I guess they don’t concern me as much as the fact that it’s all my son wants for Christmas. I can’t even tell you – well no, if you’re a mom you probably do understand – how much it repels me.
My sister loves to tease me for how against “war toys” I was as a new mom, and how I swore we’d never have them in my house, and now my house, yard, garage and basement are literally teeming with swords and Nerf guns.
I gave in, but I gave in because I realized they would make swords and guns out of anything. They’re boys, this is what they play, just embrace it because otherwise you’ll spend all your time fighting it. And sometimes I even join in the fights and guess what – it’s fun.
But this feels different. This feels like putting simulated death in their hands. Oh and guess what? You get extra points for shooting someone in the head!
So I did what I always do – asked my friends, and started researching. (God I’m a geek. And not in a good gamer-geek way.)
My best friend’s son has the first Black Ops and she sees no problem with it. She absolutely laughed at me when I said I’d rather buy him an Airsoft BB gun than Black Ops. She and my husband both said, “You want to buy him a REAL gun?” My answer was that at least he’d go outside to play.
And she said to me, “Do you think my son is more violent now that he plays that game?”
Of course not, that’s the farthest thing from the truth. He’s wonderful and I love him like my own. But I still worry that this kind of play just kills a little part of your soul. And it’s all some government conspiracy to train our young for war. (She laughed at me again but at the same time tried to show genuine concern about my ridiculous anxieties.)
But I got the best information from one of my old standbys, a book that I turn to often when I can’t understand what the hell my male children are thinking.
It only took me one page to remember why I love this book. It told the story of a 5th-grade boy who’d heard about Columbine and become obsessed with violent movies, much to his parents’ dismay:
“Andrew had been oversensitized to violence and danger. Exposing himself to video violence until he ‘got used to it’ helped him to ease his sensitivity down to a more realistic level. When he ‘made it real,’ he was taking away some of the power it held over his imagination.”
Sort of exactly like my 5th-grade boy who just learned how close his Auntie was to falling buildings on 9/11, and subsequently has been afraid to let any family member out of his sight.
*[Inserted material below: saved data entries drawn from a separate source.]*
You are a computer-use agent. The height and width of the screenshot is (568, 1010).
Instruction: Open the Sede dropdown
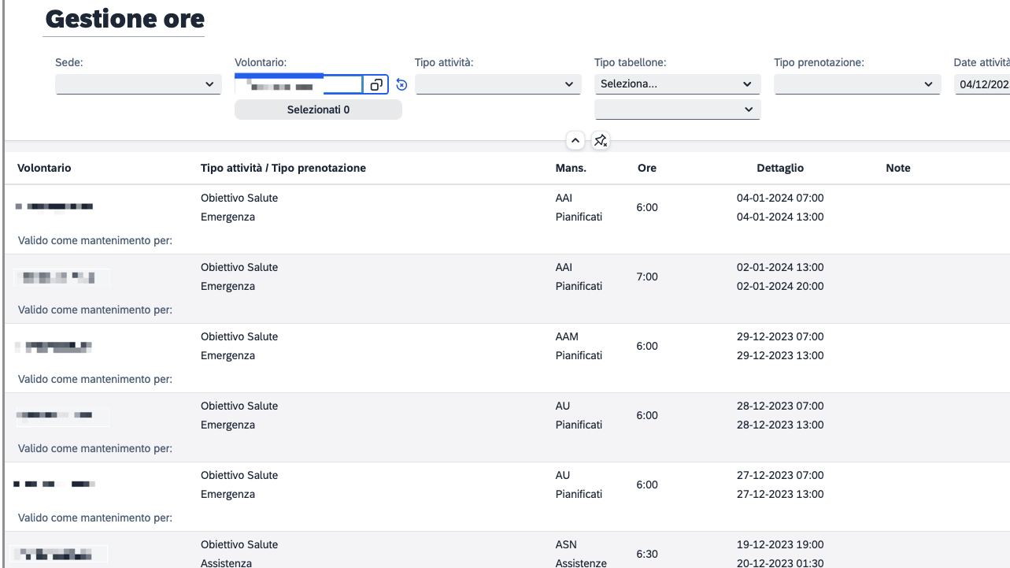139,84
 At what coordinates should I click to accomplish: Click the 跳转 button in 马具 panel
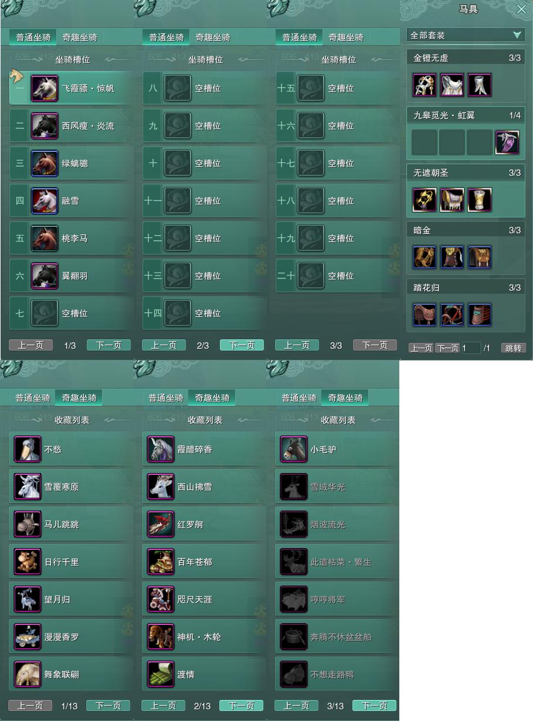513,348
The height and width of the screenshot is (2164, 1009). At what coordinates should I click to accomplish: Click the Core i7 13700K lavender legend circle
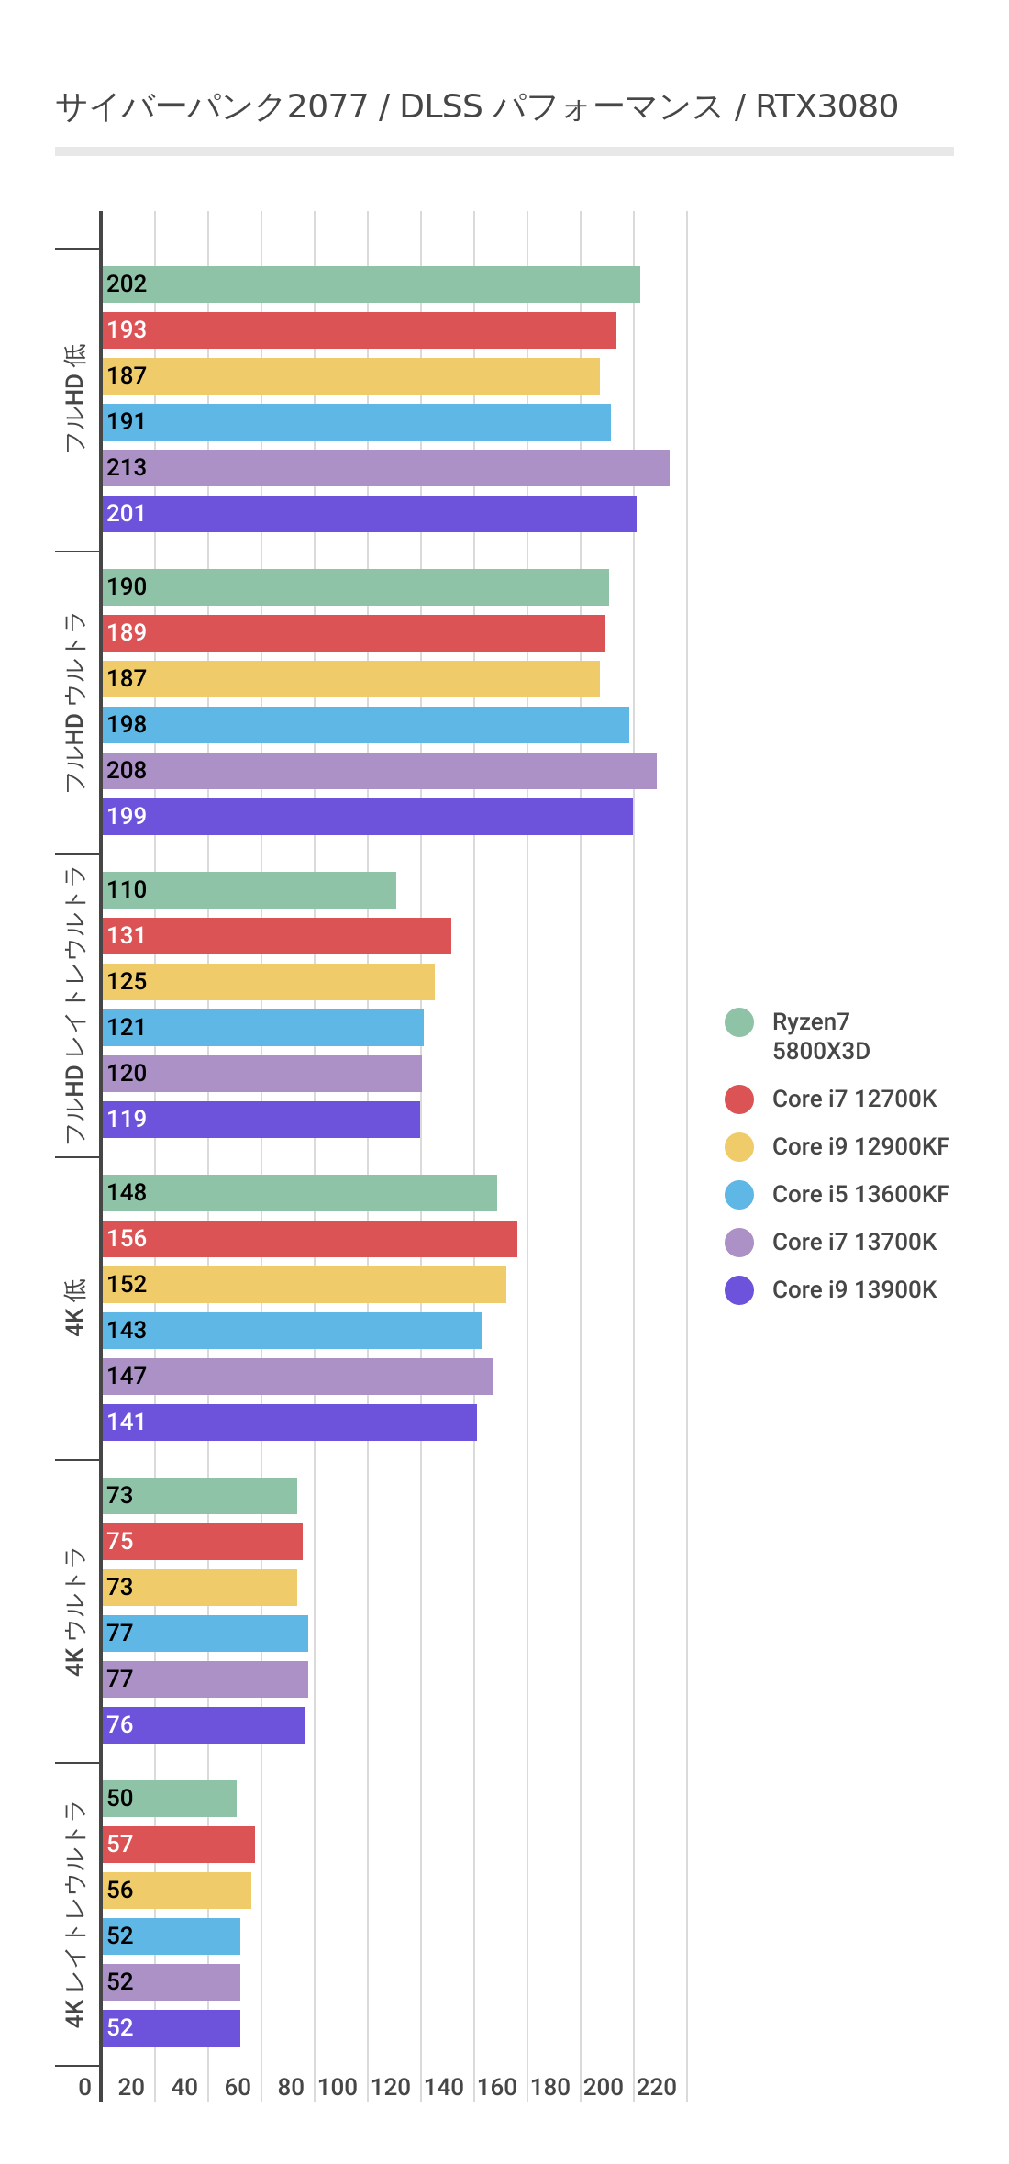[738, 1243]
And is obsessed with Black Ops.
All these thoughts were churning through my head as I watched “Skyfall” last night. I loved the explosions, the fistfights, the danger, and the best part of all – watching Bond kill the bad guy and hearing his witty one-liner as he hit the ground.
I had to admit that there’s a part of me that enjoys this kind of stuff. I saw “The Bourne Ultimatum” five times in the theater. My kids are no different, and they view violent games without the filter of an adult who knows the true meaning of war. It’s cowboys and indians to them. Meaningless games.
I’ve come to terms with it. There are acceptable ways to indulge this need for destruction and still be a peacenik. I care for small children for God’s sake – I have to be a zen master.
So. It’s still not decided. But I won’t be totally shocked to see that damn XBOX under my Christmas tree.